**TAREFAS:**
- a) Que características da escrita de João Cabral de Melo Neto o texto de leitura menciona?
- b) Como você resumiria o texto de leitura em duas frases?
- c) Imprima o trecho do texto de leitura que começa em "Uma faca só" e segue até "produção literária brasileira.".

**TEXTO DE LEITURA:**
================

Contextualização da Obra[editar | editar código-fonte]

Na Década de 1950 o Brasil vivia um momento marcante de sua história, a industrialização aquecia a economia dos grandes centros do Sudeste como São Paulo e Rio de Janeiro,foi a década também marcada por um projeto de interiorização do Brasil que visava o avanço das cidades para o interior, principalmente para o Centro-Oeste.Uma das principais marcas deste projeto foi a construção de Brasília. Apesar desses acontecimentos importantes, o Brasil não resolveu seus problemas sociais, principalmente no Nordeste brasileiro. As secas levaram milhares de nordestinos a deixar seus lares e procurar empregos em outras regiões do país.

Uma faca só lâmina foi publicada em 1956 em um período considerado maduro da escrita de João Cabral de Melo Neto, pois o poeta já possuía uma escrita precisa, sem excessos, vocabulário com uso de termos concretos e uma métrica diferenciada, essas características contribuíram para o consagrar no cenário da produção literária brasileira.

================

**LINHAS DE DADOS:**
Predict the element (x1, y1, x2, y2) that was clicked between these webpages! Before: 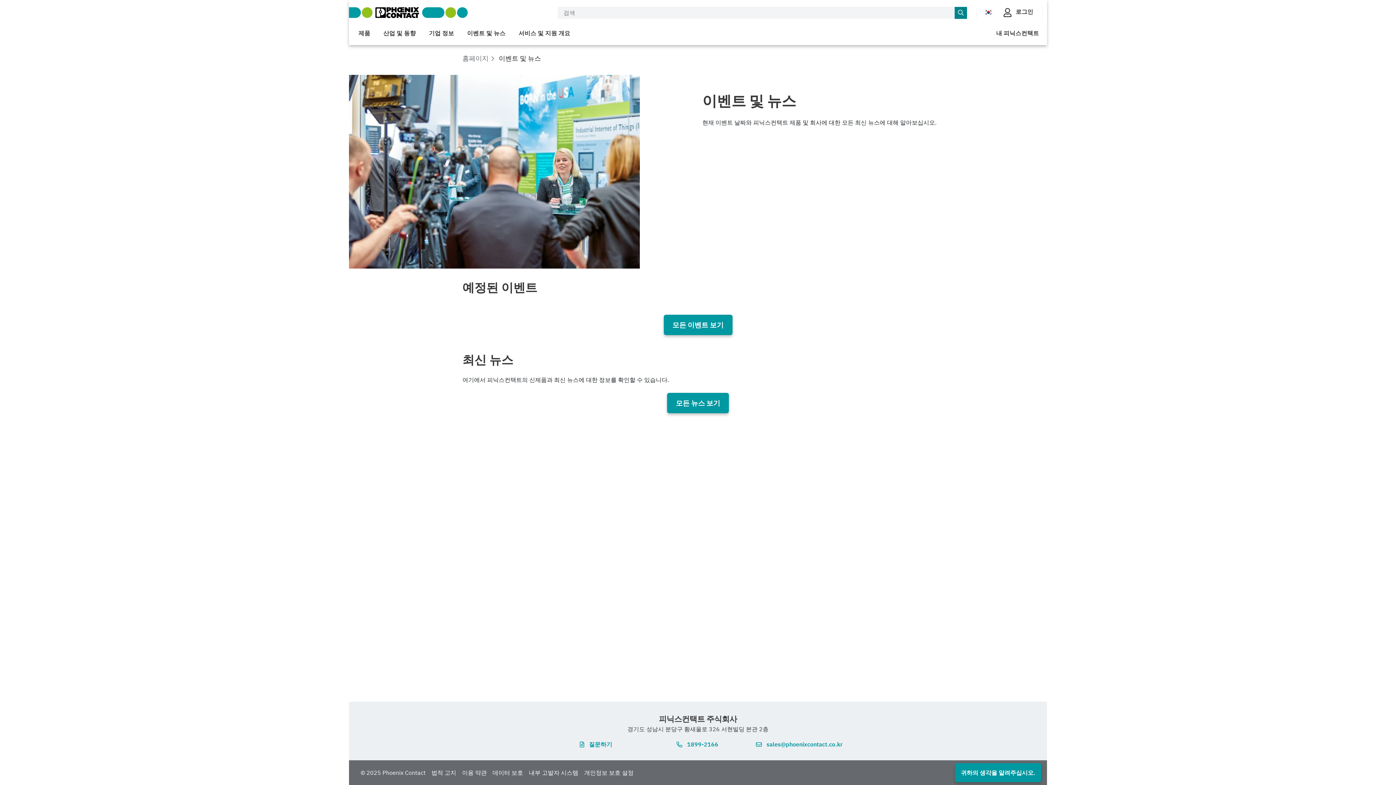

================

**RESPOSTAS DOS EXERCÍCIOS:**
- a) Escrita precisa, sem excessos, vocabulário com uso de termos concretos e métrica diferenciada.

- b) Na década de 1950, o Brasil se industrializava e avançava rumo ao interior, com a construção de Brasília, mas continuava com problemas sociais, e as secas levavam milhares de nordestinos a buscar emprego em outras regiões. Nesse contexto, em 1956, João Cabral de Melo Neto publicou Uma faca só lâmina, numa fase madura de sua escrita, precisa e de métrica diferenciada, que contribuiu para consagrá-lo na literatura brasileira.

- c)
Uma faca só lâmina foi publicada em 1956 em um período considerado maduro da escrita de João Cabral de Melo Neto, pois o poeta já possuía uma escrita precisa, sem excessos, vocabulário com uso de termos concretos e uma métrica diferenciada, essas características contribuíram para o consagrar no cenário da produção literária brasileira.